Cachorro ganha carinho de família, mas continua na rua

No distrito de Artemis, em Piracicaba, uma situação um tanto quanto inusitada vem acontecendo há algum tempo. Jorge Oliveira, morador do bairro, abriga na calçada de sua casa um cachorro de rua, o qual alimenta e já deu até uma casinha. O cachorro vive na calçada da casa há quase 10 meses, e parece não ter a mínima intenção de se mudar. Até mesmo um nome já ganhou: Negão.

De acordo com os moradores do bairro, o cachorro vira-lata late para qualquer pessoa que passa pela calçada ou tente se aproximar demais da casa. Muitas vezes, os moradores são surpreendidos com o latido do cachorro mesmo estando do outro lado da rua. “Ele só late mesmo se achar que alguém quer entrar na casa. Eu mesmo já passei a mão nele duas vezes”, defende o morador Daniel Ferraz, que reside a dois quarteirões da casa onde o cachorro fica.

O cão intimida pelo seu porte grande e pelo latido grave. Quando questionado sobre o perigo que o animal pode oferecer caso alguém se aproxime demais da casa, Oliveira afirma que se responsabilizaria pelo incidente. O professor universitário diz ainda que é um defensor das causas animais e jamais abandonaria o cão em um momento de necessidade, assim como o cão jamais abandonou a casa dele nesse período.

A casinha foi montada foi Jorge, há 10 meses.
A casinha foi montada por Jorge, há 10 meses.

Apesar de o animal ser muito bem cuidado por Oliveira, isso não garante a legalidade da situação. O Centro de Controle de Zoonoses de Piracicaba informou que se o animal for cadastrado no projeto Cão Comunitário, oferecido pela prefeitura, a situação do cachorro será legalizada.

O projeto tem como objetivo ajudar as pessoas que querem adotar um animal, porém não têm espaço e condições dentro de casa. Esse animal, apesar de viver na rua, deve ter água e comida sempre à disposição e também ter um dono legal, que se responsabilize por ele. Um veterinário vai até o local, avalia o cão e autoriza ou não a adoção comunitária.

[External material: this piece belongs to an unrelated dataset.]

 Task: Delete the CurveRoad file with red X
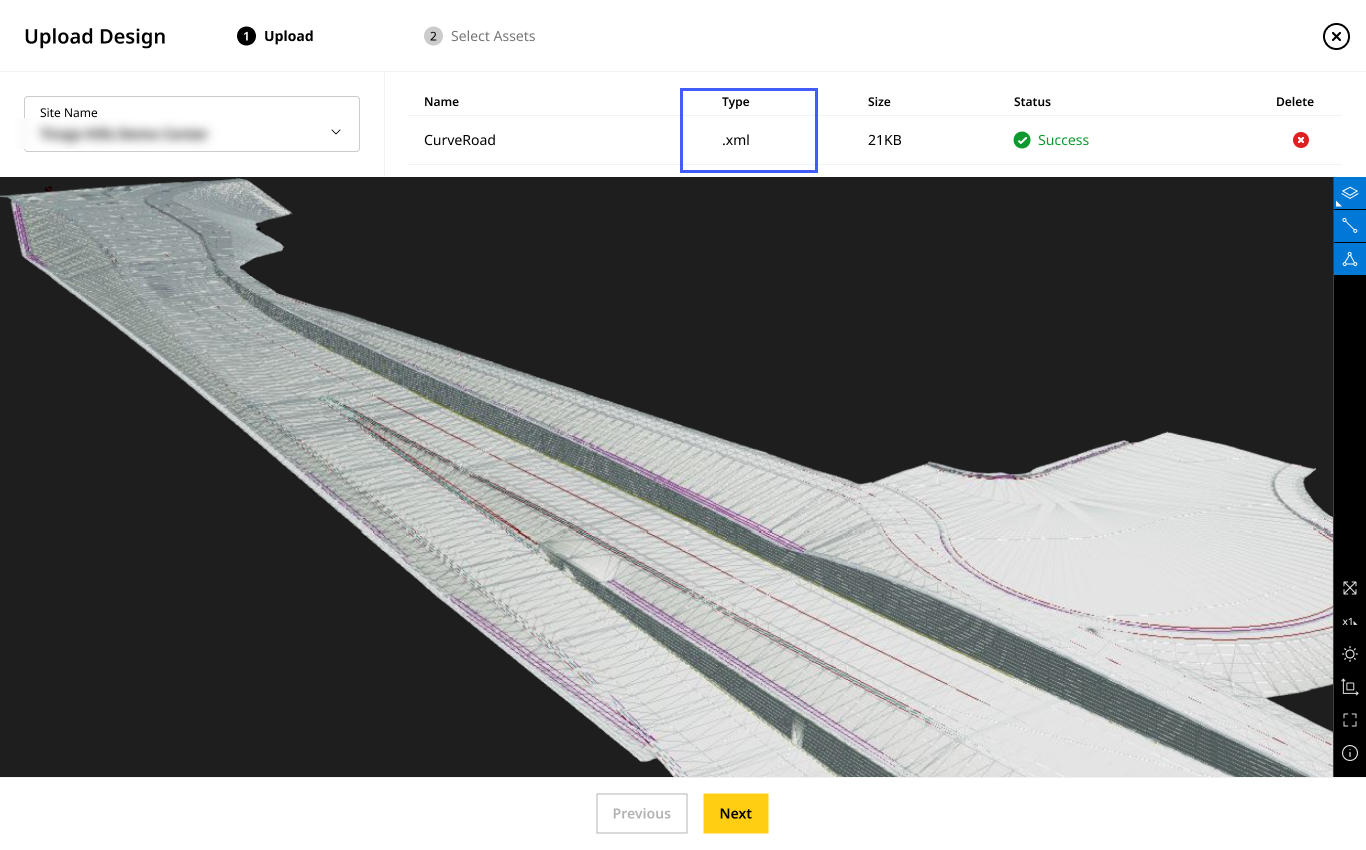pos(1300,140)
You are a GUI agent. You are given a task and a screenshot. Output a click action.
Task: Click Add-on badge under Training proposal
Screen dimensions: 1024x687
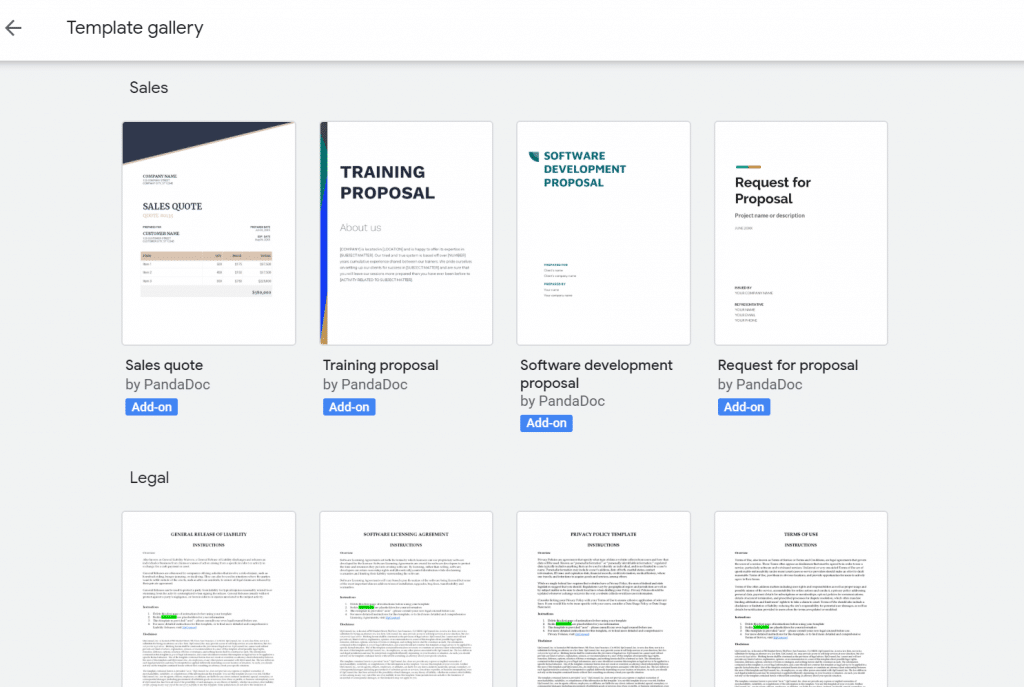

Negão ainda não passou pela avaliação de um veterinário e não participa do projeto “Cão Comunitário”. O professor universitário Oliveira garante que não tem espaço para o cão dentro de casa, pois já possui dois outros cachorros. Mas adiantou que providenciará o quanto antes o ingresso de Negão no projeto da prefeitura.